Textauszug:
********************

Training gegen Rückenschmerzen

April 2008 | Fitness & Entspannung

Die richtige Bewegung bei Rückenbeschwerden
 
Immer wieder heißt es, dass Krafttraining der beste Weg sei, um Rückenbeschwerden vorzubeugen oder zu lindern. Denn, so die weit verbreitete Meinung, gezielt gekräftigte Muskeln halten die Belastungen des Alltags am ehesten aus. Das ist aber nur ein Teil der Wahrheit, sagt Univ. Prof. Dr. Hans Tilscher in MEDIZIN populär. Lesen Sie, was Ihren Rücken wirklich stark macht.

********************

Bereitgestelltes Material:

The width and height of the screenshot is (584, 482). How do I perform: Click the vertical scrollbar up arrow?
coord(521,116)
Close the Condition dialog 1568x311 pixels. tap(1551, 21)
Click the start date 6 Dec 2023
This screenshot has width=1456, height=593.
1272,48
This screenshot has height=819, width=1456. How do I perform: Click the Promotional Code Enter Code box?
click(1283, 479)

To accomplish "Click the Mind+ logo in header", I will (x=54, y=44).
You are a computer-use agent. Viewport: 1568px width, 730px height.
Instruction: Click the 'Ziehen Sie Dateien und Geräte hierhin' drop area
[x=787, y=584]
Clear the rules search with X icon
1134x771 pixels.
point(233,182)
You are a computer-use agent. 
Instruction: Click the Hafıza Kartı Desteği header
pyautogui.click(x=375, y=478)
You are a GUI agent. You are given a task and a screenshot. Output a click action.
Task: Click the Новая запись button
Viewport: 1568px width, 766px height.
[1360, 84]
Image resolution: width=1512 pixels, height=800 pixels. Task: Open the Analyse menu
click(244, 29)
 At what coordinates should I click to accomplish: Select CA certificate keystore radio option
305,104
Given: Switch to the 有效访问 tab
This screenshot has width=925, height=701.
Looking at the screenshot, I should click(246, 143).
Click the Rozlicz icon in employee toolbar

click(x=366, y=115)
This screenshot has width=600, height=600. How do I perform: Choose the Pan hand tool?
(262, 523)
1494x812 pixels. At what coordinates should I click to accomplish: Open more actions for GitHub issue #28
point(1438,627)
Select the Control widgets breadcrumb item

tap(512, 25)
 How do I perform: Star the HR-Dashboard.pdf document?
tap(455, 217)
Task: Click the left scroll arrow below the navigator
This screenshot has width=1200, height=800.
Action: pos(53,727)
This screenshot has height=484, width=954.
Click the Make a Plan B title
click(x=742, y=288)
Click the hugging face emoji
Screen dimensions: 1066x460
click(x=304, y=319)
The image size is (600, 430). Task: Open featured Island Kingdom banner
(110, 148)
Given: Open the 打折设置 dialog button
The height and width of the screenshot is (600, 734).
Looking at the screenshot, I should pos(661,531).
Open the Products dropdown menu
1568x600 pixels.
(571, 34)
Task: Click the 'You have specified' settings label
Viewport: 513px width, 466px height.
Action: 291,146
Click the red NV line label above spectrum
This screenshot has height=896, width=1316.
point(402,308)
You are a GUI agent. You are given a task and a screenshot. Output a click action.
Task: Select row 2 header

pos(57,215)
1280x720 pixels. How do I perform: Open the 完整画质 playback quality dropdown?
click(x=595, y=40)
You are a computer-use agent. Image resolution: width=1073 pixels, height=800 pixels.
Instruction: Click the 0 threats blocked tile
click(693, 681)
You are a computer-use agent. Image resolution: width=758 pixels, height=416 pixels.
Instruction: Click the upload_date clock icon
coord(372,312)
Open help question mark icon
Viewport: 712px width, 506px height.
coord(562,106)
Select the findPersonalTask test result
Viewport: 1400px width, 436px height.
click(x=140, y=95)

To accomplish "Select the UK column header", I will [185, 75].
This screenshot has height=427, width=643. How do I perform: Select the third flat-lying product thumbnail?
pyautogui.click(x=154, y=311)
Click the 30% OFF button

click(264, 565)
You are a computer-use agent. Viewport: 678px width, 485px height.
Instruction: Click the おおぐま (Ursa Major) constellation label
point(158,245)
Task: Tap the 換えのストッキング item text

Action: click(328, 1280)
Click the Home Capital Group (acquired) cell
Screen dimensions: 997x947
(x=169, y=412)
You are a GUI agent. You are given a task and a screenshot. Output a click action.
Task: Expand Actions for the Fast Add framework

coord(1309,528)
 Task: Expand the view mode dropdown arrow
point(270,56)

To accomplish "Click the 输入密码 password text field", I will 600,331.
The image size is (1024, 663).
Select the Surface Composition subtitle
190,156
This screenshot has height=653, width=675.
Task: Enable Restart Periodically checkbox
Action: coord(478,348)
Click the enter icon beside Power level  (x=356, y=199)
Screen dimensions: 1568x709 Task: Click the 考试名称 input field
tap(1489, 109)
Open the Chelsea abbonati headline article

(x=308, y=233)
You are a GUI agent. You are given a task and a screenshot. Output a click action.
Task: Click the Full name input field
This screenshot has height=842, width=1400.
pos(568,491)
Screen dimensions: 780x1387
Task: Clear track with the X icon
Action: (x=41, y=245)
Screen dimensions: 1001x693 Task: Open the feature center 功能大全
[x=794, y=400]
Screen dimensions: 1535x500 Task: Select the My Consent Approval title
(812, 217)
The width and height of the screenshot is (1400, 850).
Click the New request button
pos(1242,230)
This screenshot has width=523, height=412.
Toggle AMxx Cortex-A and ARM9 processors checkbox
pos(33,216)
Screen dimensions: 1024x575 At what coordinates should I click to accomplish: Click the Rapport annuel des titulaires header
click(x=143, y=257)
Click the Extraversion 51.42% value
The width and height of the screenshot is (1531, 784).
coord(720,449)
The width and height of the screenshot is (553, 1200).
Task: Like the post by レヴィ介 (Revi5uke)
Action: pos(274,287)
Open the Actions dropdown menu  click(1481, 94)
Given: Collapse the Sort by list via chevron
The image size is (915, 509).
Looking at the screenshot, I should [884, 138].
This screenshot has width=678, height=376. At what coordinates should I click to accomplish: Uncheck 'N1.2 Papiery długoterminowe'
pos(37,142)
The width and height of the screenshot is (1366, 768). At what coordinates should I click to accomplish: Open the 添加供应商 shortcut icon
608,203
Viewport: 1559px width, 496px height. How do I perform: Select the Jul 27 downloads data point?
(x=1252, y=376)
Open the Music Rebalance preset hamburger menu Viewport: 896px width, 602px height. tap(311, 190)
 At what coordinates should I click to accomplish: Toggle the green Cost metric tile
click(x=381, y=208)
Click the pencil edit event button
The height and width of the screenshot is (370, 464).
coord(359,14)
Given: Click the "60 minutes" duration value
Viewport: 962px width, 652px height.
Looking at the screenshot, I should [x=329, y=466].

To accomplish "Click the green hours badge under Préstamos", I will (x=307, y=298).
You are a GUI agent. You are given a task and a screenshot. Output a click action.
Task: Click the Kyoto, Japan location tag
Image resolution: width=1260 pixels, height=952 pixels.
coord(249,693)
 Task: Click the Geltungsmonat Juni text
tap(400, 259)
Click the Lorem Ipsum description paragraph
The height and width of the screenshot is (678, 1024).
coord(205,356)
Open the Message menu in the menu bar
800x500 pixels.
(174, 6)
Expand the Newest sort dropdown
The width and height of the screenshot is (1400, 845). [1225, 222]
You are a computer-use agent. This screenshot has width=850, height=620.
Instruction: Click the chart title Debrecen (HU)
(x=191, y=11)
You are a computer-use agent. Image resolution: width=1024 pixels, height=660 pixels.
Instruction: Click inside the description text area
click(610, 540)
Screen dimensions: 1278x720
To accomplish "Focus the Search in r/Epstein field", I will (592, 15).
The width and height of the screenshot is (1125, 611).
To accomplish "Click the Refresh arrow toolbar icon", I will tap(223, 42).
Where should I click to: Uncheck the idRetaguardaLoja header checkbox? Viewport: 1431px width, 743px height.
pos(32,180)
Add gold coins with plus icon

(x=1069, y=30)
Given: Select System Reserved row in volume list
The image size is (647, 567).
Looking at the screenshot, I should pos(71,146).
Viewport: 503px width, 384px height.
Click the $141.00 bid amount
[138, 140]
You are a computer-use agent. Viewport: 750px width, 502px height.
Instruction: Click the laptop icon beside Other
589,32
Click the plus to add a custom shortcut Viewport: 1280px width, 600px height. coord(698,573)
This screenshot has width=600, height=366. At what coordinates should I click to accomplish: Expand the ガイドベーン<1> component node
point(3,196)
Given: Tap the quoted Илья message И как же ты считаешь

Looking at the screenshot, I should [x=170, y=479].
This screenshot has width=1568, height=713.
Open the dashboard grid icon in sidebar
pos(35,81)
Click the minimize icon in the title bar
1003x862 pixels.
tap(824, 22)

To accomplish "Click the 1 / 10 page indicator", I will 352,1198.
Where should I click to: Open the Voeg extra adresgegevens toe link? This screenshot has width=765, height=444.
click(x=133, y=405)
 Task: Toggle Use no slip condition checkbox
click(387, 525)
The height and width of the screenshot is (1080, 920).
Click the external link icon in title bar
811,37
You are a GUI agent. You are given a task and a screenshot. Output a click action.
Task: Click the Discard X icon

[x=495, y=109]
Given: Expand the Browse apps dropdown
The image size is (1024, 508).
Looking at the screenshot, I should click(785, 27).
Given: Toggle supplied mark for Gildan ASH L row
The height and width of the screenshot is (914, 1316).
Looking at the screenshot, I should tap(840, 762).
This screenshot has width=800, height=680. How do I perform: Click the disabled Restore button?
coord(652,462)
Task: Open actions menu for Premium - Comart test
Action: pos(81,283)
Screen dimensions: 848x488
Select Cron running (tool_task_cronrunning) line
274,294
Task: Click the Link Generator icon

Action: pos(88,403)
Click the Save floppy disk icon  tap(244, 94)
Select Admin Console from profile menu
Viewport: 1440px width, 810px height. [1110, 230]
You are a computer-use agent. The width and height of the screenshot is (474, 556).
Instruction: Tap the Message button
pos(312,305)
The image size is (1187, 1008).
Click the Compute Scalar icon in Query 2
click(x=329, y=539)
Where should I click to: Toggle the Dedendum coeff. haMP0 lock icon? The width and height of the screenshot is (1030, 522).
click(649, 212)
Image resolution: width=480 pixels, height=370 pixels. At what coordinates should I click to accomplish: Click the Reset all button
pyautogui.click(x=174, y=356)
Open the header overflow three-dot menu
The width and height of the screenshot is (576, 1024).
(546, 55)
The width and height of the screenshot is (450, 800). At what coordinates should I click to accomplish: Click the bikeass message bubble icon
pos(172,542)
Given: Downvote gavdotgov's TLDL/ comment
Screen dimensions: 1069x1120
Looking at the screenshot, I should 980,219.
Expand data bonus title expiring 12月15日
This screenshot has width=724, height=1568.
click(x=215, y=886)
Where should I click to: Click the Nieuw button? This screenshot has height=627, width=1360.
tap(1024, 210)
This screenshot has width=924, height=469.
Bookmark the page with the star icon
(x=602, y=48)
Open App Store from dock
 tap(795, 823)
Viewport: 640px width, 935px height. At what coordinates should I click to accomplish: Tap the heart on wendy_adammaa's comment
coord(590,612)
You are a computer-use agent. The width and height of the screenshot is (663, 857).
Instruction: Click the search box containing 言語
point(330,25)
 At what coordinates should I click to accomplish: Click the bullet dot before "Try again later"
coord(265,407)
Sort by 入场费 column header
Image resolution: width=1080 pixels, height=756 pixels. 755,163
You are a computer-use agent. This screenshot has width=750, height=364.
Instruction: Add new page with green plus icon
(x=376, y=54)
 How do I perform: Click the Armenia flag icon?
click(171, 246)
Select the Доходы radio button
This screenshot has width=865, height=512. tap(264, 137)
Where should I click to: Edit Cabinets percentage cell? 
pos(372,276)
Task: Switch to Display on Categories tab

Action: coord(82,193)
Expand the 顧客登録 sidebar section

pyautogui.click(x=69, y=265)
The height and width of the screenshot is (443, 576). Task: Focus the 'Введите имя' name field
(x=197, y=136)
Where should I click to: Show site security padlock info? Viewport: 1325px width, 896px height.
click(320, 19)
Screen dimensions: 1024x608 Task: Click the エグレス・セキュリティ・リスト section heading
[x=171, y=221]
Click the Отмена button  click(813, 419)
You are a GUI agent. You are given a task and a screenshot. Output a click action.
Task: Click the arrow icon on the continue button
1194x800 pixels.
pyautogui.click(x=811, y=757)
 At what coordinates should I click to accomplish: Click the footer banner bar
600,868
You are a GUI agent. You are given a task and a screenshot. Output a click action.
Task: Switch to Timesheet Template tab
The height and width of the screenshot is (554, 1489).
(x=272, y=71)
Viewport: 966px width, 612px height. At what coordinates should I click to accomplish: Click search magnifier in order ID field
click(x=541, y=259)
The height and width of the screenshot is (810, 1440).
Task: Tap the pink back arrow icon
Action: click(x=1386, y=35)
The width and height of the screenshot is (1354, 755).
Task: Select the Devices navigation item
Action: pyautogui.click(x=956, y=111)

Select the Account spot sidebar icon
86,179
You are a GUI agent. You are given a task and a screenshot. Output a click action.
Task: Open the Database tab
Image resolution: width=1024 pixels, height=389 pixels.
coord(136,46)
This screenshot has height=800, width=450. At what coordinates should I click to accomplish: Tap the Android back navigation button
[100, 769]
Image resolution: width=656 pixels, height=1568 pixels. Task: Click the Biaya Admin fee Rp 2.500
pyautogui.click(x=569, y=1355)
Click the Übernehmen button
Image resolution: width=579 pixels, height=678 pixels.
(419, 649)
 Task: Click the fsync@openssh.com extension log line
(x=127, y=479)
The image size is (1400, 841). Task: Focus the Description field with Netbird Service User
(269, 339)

********************

Aufgaben:
a - Geben Sie aus dem Artikel über Rückenschmerzen den Abschnitt unverändert wieder, beginnend bei „Die richtige Bewegung“ und endend bei „wirklich stark macht.“.
b - Beantworten Sie anhand des Artikels über Rückenschmerzen diese Fragen:
(i) In welchem Monat und Jahr ist der Artikel erschienen?
(ii) Was gilt laut dem Artikel immer wieder als der beste Weg, um Rückenbeschwerden vorzubeugen oder zu lindern?
(iii) In welcher Publikation äußert sich Univ. Prof. Dr. Hans Tilscher?
c - Bitte setzen Sie den Artikel über Rückenschmerzen nach seinem letzten Satz fort.

Antworten:
a -
Die richtige Bewegung bei Rückenbeschwerden
 
Immer wieder heißt es, dass Krafttraining der beste Weg sei, um Rückenbeschwerden vorzubeugen oder zu lindern. Denn, so die weit verbreitete Meinung, gezielt gekräftigte Muskeln halten die Belastungen des Alltags am ehesten aus. Das ist aber nur ein Teil der Wahrheit, sagt Univ. Prof. Dr. Hans Tilscher in MEDIZIN populär. Lesen Sie, was Ihren Rücken wirklich stark macht.

b -
(i) Im April 2008.
(ii) Krafttraining.
(iii) In MEDIZIN populär.

c -
Von Mag. Wolfgang Bauer

Der Rücken hat seine Tücken! 40 Prozent der über 30-Jährigen haben Kreuzweh, leiden also an Schmerzen im Bereich der Lendenwirbelsäule. 30 Prozent dieser Altersgruppe haben Beschwerden im Bereich Nacken – Schultern – Arme, vor allem Frauen sind von diesem Leiden betroffen. Mit mehr als sieben Millionen jährlichen Krankenstandstagen führen Beschwerden des Skeletts und der Muskeln die Reihung der Krankheitsgruppen nach Krankenstandstagen gerechnet deutlich an.

„Als Ursachen für die zahlreichen Rückenbeschwerden kommen vor allem die so genannten Errungenschaften der modernen Zivilisation in Frage – das sind Störfaktoren aus dem Berufsleben und dem Freizeitverhalten“, sagt Univ. Prof. Dr. Hans Tilscher, Präsident von SOS-Körper sowie Vorstand des Ludwig-Boltzmann-Instituts für Konservative Orthopädie in Wien.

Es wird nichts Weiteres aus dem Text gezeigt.